Os auditores fiscais mostraram a ilegalidade do recolhimento do ICMS praticado pela Natura ao longo dos anos em diferentes autos de infração feitos contra a empresa. O Tare 14 de 2014 concedeu o benefício fiscal de forma retroativa, desconstruindo o trabalho das auditorias. Além dos prejuízos de, aproximadamente, R$ 400 milhões acumulados até aqui, os auditores preveem que as perdas continuem. A estimativa é de que deixem de ser arrecadados R$ 10 milhões por ano em impostos que seriam muito bem-vindos para um estado que, ultimamente, tem dado sinais de falência.

Da caneta do atual secretário adjunto de Fazenda do DF, Wilson José de Paula, partiu a autorização para que o acordo favorável à Natura fosse concretizado. “Não foi uma decisão unilateral minha.
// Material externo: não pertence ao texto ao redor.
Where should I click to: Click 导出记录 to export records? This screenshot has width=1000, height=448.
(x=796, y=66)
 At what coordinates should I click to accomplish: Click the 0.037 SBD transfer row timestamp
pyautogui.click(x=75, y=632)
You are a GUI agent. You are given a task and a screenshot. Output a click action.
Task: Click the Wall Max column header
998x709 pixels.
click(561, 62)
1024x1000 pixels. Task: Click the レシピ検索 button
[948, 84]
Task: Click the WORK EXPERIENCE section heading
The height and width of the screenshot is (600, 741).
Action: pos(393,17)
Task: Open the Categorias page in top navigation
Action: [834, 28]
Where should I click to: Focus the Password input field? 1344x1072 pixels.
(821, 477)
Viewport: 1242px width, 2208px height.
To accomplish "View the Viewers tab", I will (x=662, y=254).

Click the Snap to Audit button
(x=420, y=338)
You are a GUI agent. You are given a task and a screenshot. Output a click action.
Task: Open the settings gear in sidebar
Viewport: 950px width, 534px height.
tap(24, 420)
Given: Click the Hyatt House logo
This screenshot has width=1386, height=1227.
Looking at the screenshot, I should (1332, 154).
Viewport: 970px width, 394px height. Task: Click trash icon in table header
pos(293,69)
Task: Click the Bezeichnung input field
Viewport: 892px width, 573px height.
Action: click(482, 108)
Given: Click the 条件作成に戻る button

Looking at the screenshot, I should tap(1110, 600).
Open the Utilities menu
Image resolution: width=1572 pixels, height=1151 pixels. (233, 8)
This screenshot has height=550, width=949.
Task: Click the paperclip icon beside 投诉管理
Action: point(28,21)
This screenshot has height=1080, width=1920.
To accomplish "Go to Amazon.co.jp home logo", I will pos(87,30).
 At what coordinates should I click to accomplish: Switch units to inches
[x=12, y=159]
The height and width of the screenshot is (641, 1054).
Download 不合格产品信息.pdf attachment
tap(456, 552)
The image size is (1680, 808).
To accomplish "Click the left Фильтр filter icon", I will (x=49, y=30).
Foi uma escolha técnica dentro de um processo administrativo e transparente”, afirmou ao Metrópoles.

À época subsecretário da Receita da Secretaria de Fazenda, Wilson conta que o Tare foi construído por causa de um processo judicial que a Natura moveu contra o GDF, após uma das autuações feitas pelos auditores da Receita. A empresa não concordava com o argumento de que deveria recolher o ICMS a partir dos preços das revistas. Decidiu, então, depositar os valores em juízo e partir para a disputa. Os depósitos judiciais foram feitos entre 2009 e 2014, segundo o secretário.

Permanecer com essa ação causaria mais prejuízo do que benefício. Essa foi a avaliação da Procuradoria do DF, que firmou o acordo judicial homologado pelo Tribunal de Justiça. O processo era custoso e o dinheiro estaria parado até hoje”
Wilson José de Paula, secretário adjunto de Fazenda do DF
Para Wilson, brigar para que as regras legais fossem aplicadas significaria perder dinheiro. Segundo ele, o total depositado judicialmente pela Natura chegava a R$ 124 milhões no momento do acordo. “Estávamos perdendo capital com esse valor parado“, argumenta.

Procurada pelo Metrópoles, a Natura informou que “não comenta processos em andamento”.